The title of the book is a twist on the Greek myth described in Homer’s “Odyssey” of the lotus eaters — the men from Odysseus’s ship visit an island populated by lotus trees whose fruit, when eaten, causes them to forget their loved ones and their home.
“I wanted to sort of push that reference to Homer because of my mother’s interest in mythology,” Kadetsky said. “The memory eaters are both poisoned by nostalgia and feed on it. All of these different brain states also feed on the mind.
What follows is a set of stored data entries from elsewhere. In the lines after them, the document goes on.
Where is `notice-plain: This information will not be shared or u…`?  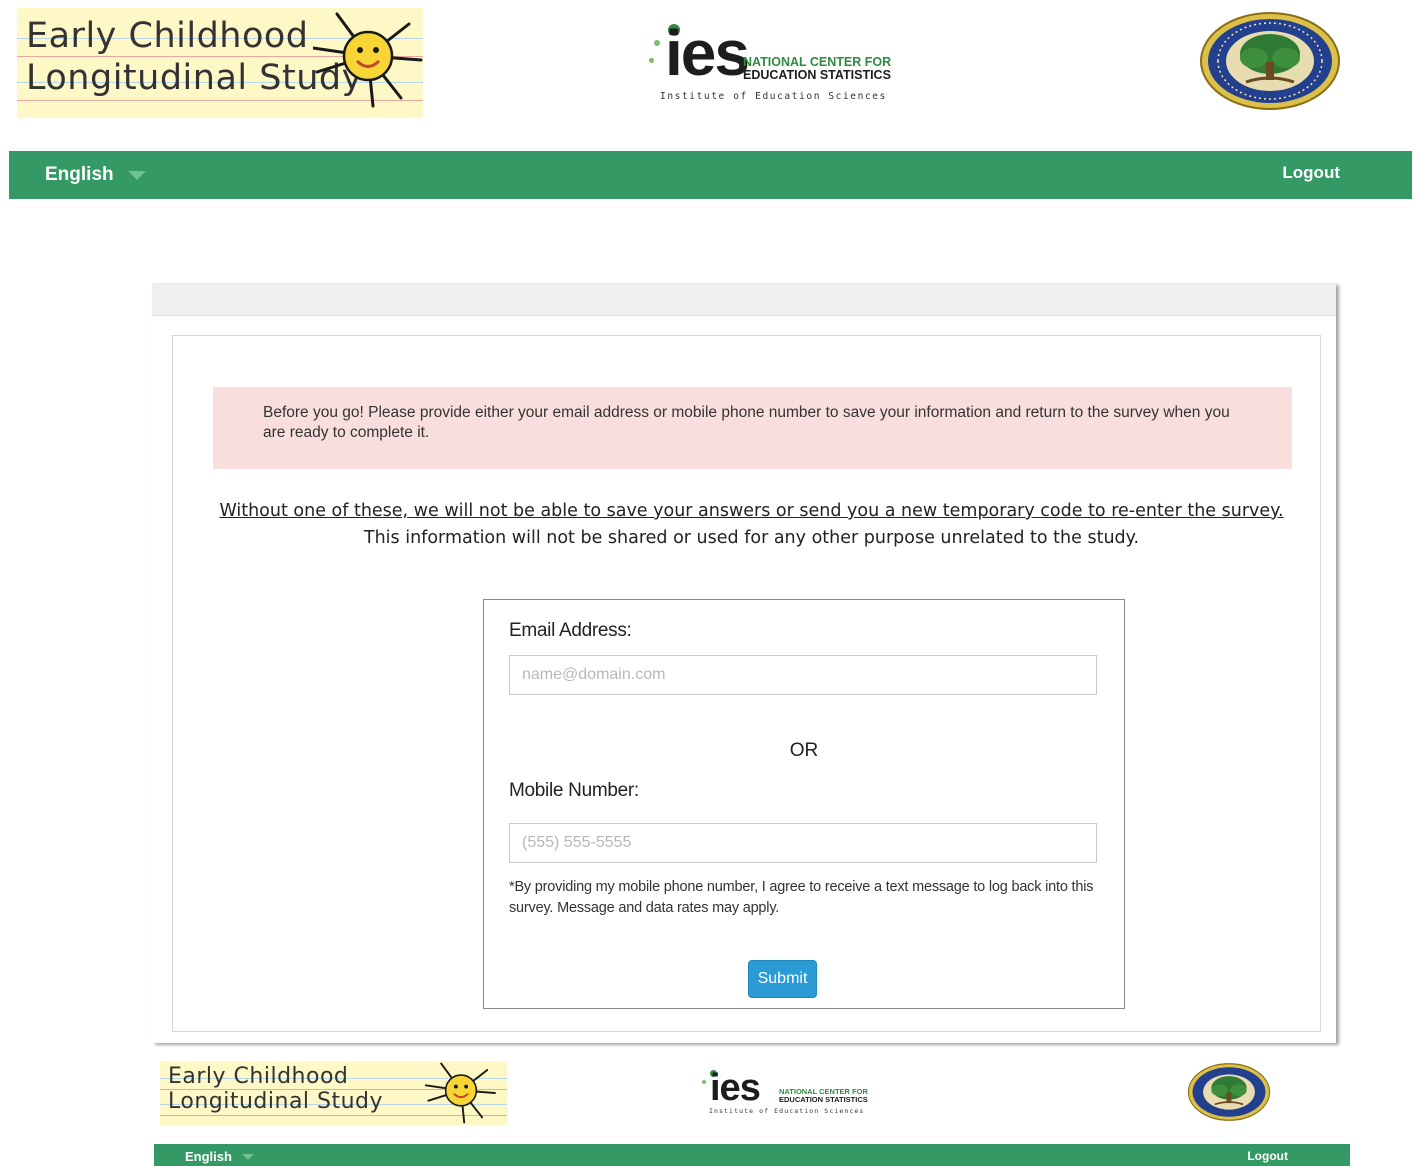 notice-plain: This information will not be shared or u… is located at coordinates (752, 538).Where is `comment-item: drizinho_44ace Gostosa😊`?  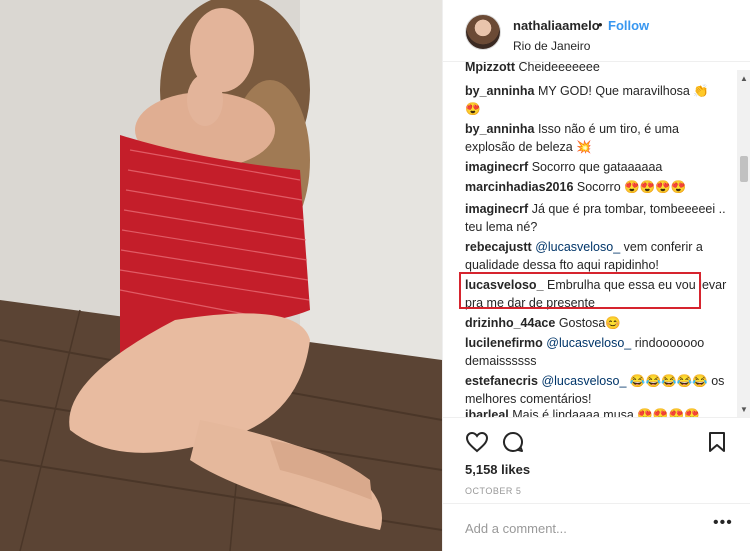 comment-item: drizinho_44ace Gostosa😊 is located at coordinates (596, 323).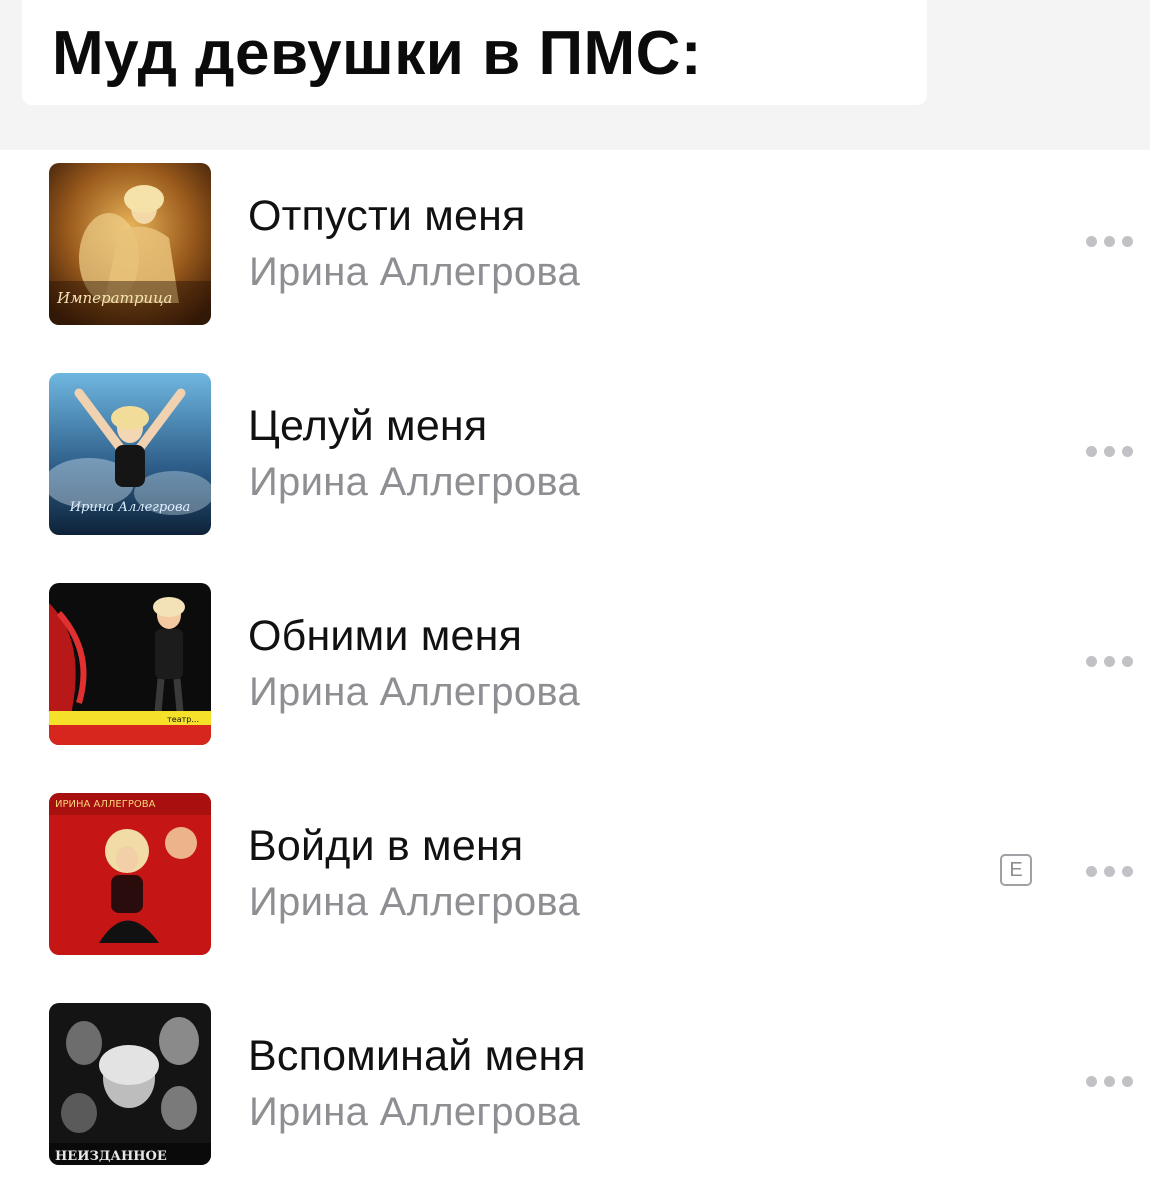 Image resolution: width=1150 pixels, height=1200 pixels. Describe the element at coordinates (386, 636) in the screenshot. I see `track-title: Обними меня` at that location.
So, there’s like a voraciousness to the memory eaters, which both devour memories and destroy them, and are also addicted to them.”
“The Memory Eaters” is the culmination of years of writing, research and analysis of her family’s memories, with Kadetsky weaving the stories to feel like an experience of the rational part of the brain meeting the irrational.
“I think the time was right for this book” Kadetsky said. “I’d been working on some form of it for 20 years. In a sense it had to wait until the field was ready for it. […] This is a book that’s looking at consciousness and how Alzheimer’s disease plays into that and how the brain works, while also trying to tell that story in an artful, magnetic kind of way.”
On the cover of the book, in a blue tint, stands her mother. Tall — with her pale and close-toed shoes resting delicately on rubble — and her white-gloved hands spread out in a well-practiced pose, she is frozen, rooted in time.
“I see why [the publisher] chose it,” Kadetsky said, “If you zoom out even more, then you can see she’s literally standing on a destroyed building. That’s just perfect. She’s like a phoenix rising out of the rubble. And to me that represents memory. Nostalgia. What we see. What we remember is this, and then we forget what’s down below. There’s a substrata of chaos and disruption and damage.”